Here's what actually happens when you try to move a builder app to production:
The database problem. Your data lives on the builder's infrastructure. Moving it means exporting, transforming schemas, handling foreign keys, dealing with timestamps in three different formats. A solo founder I know spent two weeks just getting Supabase to accept their Base44 export. The builder doesn't give you clean schema documentation because you were never supposed to need it.
No deployment history. You shipped v1. It broke. You want to roll back. Most builders have no versioning system. You're manually managing code branches if you're lucky.
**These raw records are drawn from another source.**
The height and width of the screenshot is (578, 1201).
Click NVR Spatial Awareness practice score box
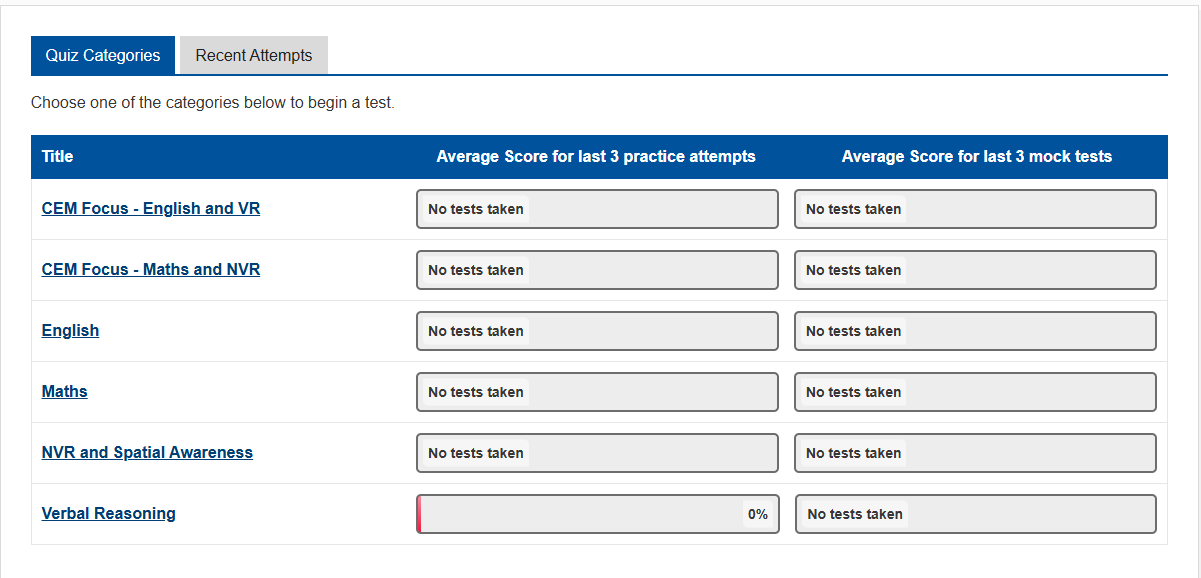tap(597, 453)
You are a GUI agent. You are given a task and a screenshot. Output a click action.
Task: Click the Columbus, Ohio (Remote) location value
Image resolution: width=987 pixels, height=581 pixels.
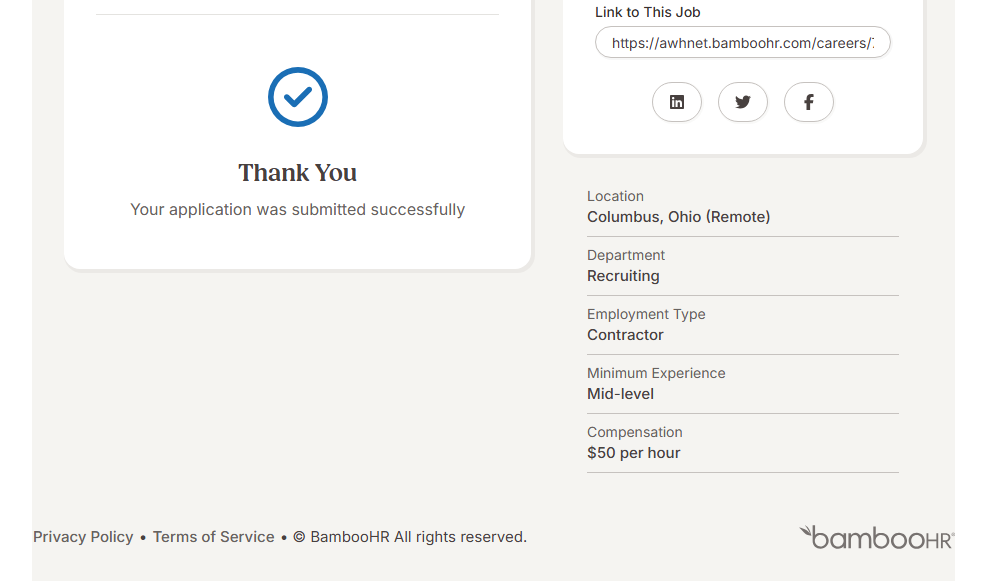(678, 217)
If you're not, you're rebuilding features you already shipped.
The vendor lock-in compounding problem. Every time you add a feature in the builder, you're adding more code you'll need to migrate. Every integration they provide locks you tighter. By month six, moving off their platform becomes a months-long project instead of a weekend.
The scaling ceiling. Builders handle tens or hundreds of concurrent users fine. Thousands? They weren't architected for it. You'll hit connection limits, slow query performance, and no way to optimize because you don't own the database layer.
This isn't theoretical. SmartFixOS moved from Base44 to real infrastructure and now manages customer jobs and invoicing for an actual repair business with revenue. Wright Choice Mentoring scaled to 10+ organizations across their platform after leaving the builder ecosystem. They didn't rebuild everything. They extracted what worked and deployed it properly.
The path forward isn't to avoid builders. It's to use them for what they're good at, iteration and velocity, then move to infrastructure you control before you hit the ceiling.
That's why we built Nometria. Deploy from Lovable, Bolt, Base44, Replit, Manus, or Emergent directly to AWS, Vercel, or Supabase. Full code and data ownership. Rollback in 30 seconds. No rebuilding required.
A two-person team migrated an Emergent app to Vercel in a single sprint. A Base44 app moved to Supabase in under 10 minutes. Solo founders are shipping real SaaS on infrastructure they actually control.
When you're evaluating whether to keep building in the platform or move to production, ask yourself this: do I own my data and code right now? If the answer is no, the clock is ticking.